Object-Oriented UX at Enterprise Scale: Full Day Workshop

Object-Oriented UX at Enterprise Scale: A Full-Day Workshop

Learn the fundamentals of Object-Oriented UX and how to implement OOUX (or any systemic information architecture project) at scale.

Workshop: Fri, Sept 27, 2019
Time: 9:00 a.m. to 4:00 p.m.
Instructor Team: Bram Wessel, Erica Chao, and Sophia V. Prater
Registration: $395
Location: School of Visual Concepts, Seattle, WA


About the Workshop:

In this two-part workshop Factor is proud to join forces with Sophia V. Prater.

First, we’ll learn the ropes of Object-Oriented UX from Sophia, who’s brought her methodology to Mastercard, Delta Airlines, Macy’s, Intercom, CNN Digital, and more.

After lunch, Factor will show us how we make any ambitious IA or OOUX project successful, even within the large, complex, and resistant-to-change industries.

Factor is VERY Excited to Partner with Sophia Prater

Sophia is the chief evangelist of object-oriented UX, a methodology she started popularizing in 2013. She teaches OOUX at conferences, within companies, and through 1-on-1 coaching. She leads the Atlanta chapter of Ladies that UX and is the creator of the UX Hustle Summit Conference and host of the UX Hustle Podcast.

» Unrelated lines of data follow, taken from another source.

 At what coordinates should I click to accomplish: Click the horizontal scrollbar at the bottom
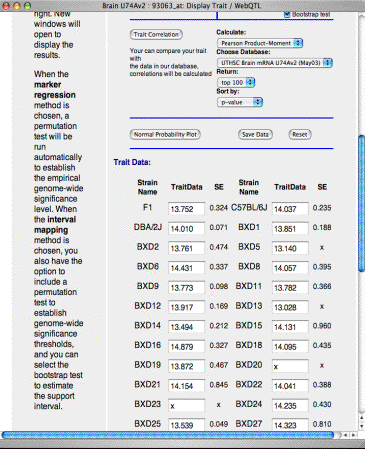[x=168, y=435]
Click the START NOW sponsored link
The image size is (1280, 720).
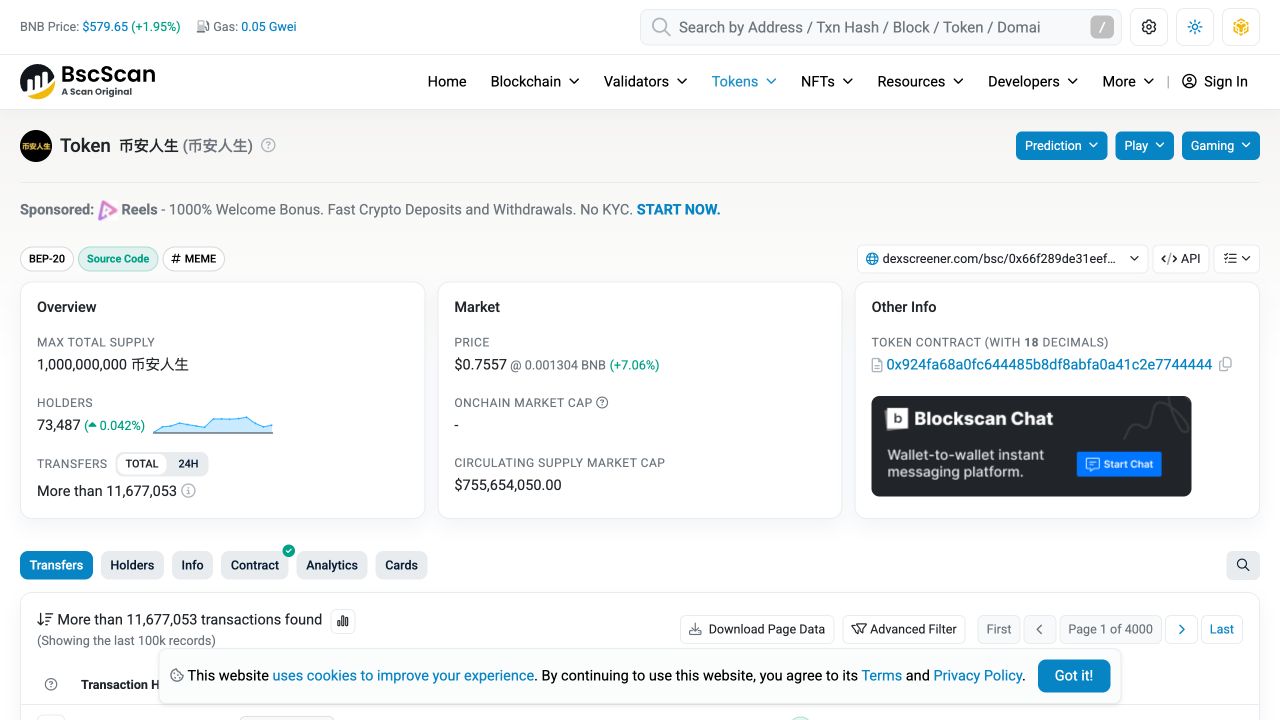pyautogui.click(x=678, y=209)
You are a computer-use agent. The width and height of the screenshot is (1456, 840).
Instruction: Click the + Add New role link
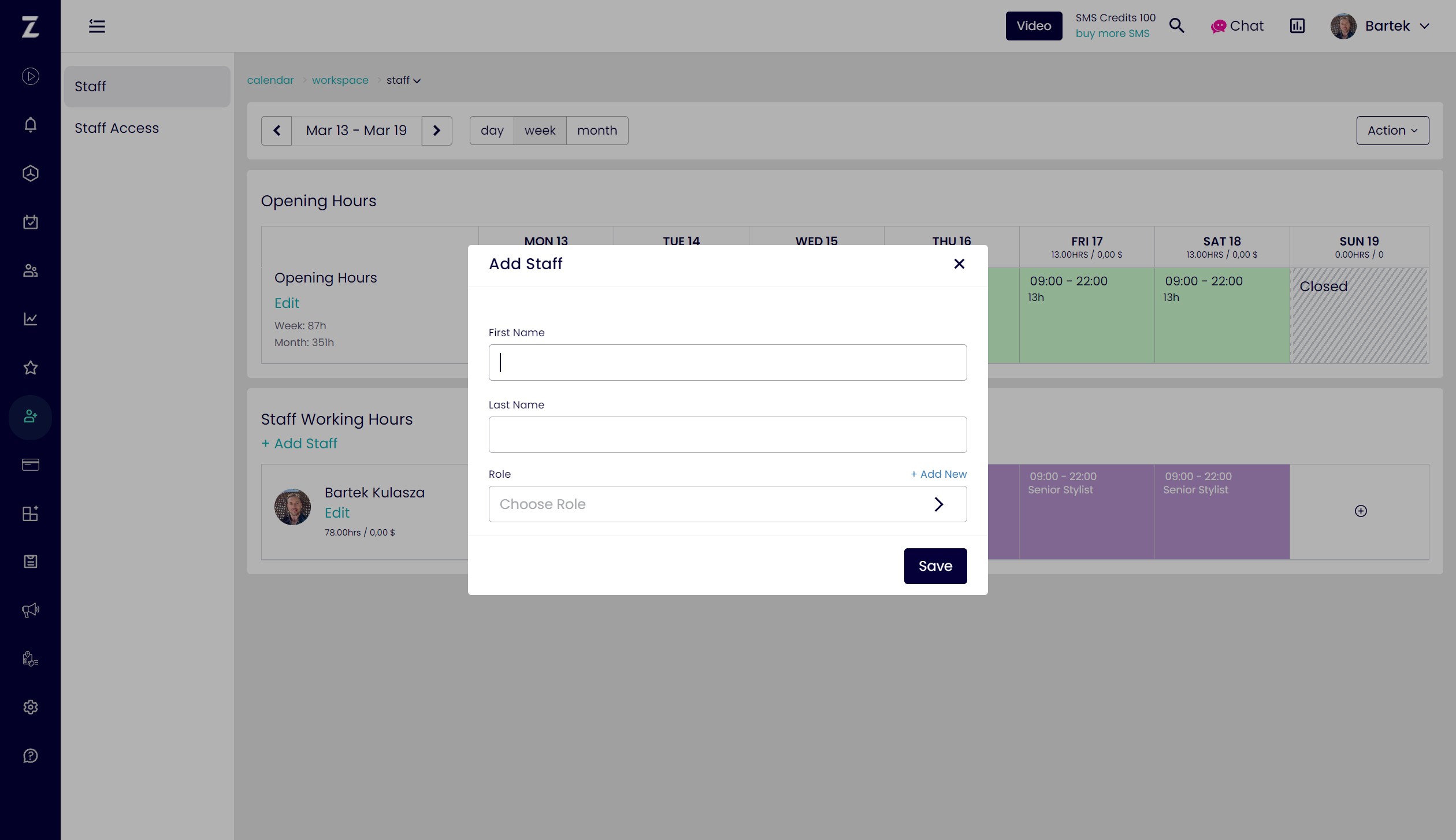pyautogui.click(x=938, y=474)

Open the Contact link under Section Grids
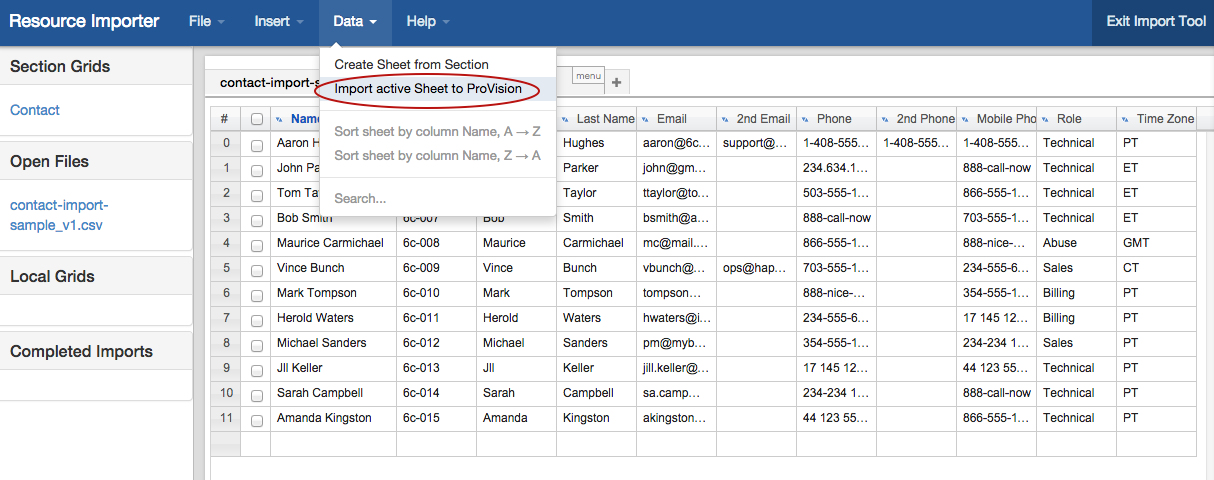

Sophia led UX efforts for clients such as AT&T, Blue Cross Blue Shield, Athena Healthcare, Coca-Cola, the IRS, and the Australian Tax Office. As a UX designer at CNN.com, she designed the responsive 2012 election night experience viewed by over 200 million people. Today, Sophia focuses on bringing the magic of OOUX to companies and teams around the world.


Tentative Workshop Agenda

FOUNDATIONS OF OBJECT-ORIENTED UX (9:00a – 12:00p)

OOUX is a design philosophy that helps designers create experiences that are aligned to the business model, the user’s mental model, and the back-end database model. Misalignments among these worlds are often the cause of many communication headaches for the product team—and usability headaches for the end users.

But these misalignments can be avoided by answering these four fundamental questions:

  • What are the OBJECTS?
  • What are their RELATIONSHIPS?
  • What CAPABILITIES do they afford?
  • What are their ATTRIBUTES?

Objects, Relationships, Capabilities, Attributes—meet the ORCA process. When your team gets crystal clear on the answers to these questions before designing a single wireframe, you’ll reduce painful rework and extraneous design complexity. But most importantly, you’ll release useful, usable and future-proof products.

Key Takeaways:

  • Learn the psychology of object-oriented UX and why it speaks to our lizard brains.
  • Understand four biggest user experience fails—and how you can avoid them.
  • Practice the first ORCA sprint: the Complexity Sprint. With a rainbow of sticky-notes and sample design challenge, you’ll identify objects, build a relationship model, brainstorm capabilities, and build an object map to structure your objects’ attributes.
  • Get an overview of ORCA sprints 2, 3, and 4: the Requirements Sprint, The Prioritization Sprint, and the Prototyping Sprint.

HEALTHY BOX LUNCH & NETWORKING (12p)

OK, taxonomy nerds, let’s get to know each other, take a break, and perhaps get some fresh air if the weather is nice!

ENTERPRISE IA & TAXONOMY (1:00 – 4:00p)

During the second half of the day, Bram Wessel and Erica Chao of Factor will show you how to take what you created in the morning session and implement it in your enterprise. One reason we like OOUX is that it focuses organizations on aligning business goals, user information needs, and back-end systems. We’ll show you how to socialize your model with stakeholders, be they sympathetic or skeptical, aligning your organization around a core set of information assets. We’ll also show you how to navigate scale and complexity challenges that organizations of every size face.

Key Takeaways:

  • Learn how to tell a molehill from a mountain, and how to adjust with scale.
  • Understand your organization’s information topology so you can design a model that allows people and platforms to effectively share information.
  • Map your Objects, Relationships, and Attributes across systems and processes, giving your organization new information management Capabilities.
  • Determine whether centralized or distributed management is best for your Objects.
  • Learn how measurement and governance can make your information ecosystem improve over time, keeping it durable and sustainable.